_DO THIS_
Copy out the listing word for word, from its first line up to and including the line with "pos(324,658)".

_INPUT MATERIAL_

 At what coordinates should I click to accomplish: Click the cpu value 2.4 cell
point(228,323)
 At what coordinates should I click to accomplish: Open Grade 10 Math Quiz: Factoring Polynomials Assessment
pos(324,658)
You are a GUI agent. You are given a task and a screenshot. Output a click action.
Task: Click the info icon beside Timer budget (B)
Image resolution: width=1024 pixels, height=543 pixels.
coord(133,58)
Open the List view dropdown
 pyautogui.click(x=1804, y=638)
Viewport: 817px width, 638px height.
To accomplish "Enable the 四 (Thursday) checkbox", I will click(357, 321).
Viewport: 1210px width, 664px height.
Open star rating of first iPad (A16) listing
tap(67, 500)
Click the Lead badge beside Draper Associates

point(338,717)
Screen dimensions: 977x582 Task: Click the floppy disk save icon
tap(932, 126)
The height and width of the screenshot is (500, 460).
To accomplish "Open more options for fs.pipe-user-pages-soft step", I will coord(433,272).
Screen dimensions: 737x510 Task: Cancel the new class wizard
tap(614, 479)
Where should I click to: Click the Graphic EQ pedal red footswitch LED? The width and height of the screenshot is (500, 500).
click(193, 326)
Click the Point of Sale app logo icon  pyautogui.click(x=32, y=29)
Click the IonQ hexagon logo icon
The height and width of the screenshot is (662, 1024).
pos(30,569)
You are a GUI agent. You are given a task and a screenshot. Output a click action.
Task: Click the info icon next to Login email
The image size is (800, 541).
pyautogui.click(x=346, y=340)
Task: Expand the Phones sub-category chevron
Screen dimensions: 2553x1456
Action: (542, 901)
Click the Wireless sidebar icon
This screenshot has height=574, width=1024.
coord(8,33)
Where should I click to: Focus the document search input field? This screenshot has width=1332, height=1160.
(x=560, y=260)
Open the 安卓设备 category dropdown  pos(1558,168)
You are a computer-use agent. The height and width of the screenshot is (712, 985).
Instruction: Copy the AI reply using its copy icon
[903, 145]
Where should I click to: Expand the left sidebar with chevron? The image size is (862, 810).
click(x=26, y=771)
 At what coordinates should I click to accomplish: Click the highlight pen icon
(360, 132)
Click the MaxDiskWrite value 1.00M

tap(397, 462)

_THE COMPLETED TASK_
 At what coordinates should I click to accomplish: Click the cpu value 2.4 cell
point(228,323)
 At what coordinates should I click to accomplish: Open Grade 10 Math Quiz: Factoring Polynomials Assessment
pos(324,658)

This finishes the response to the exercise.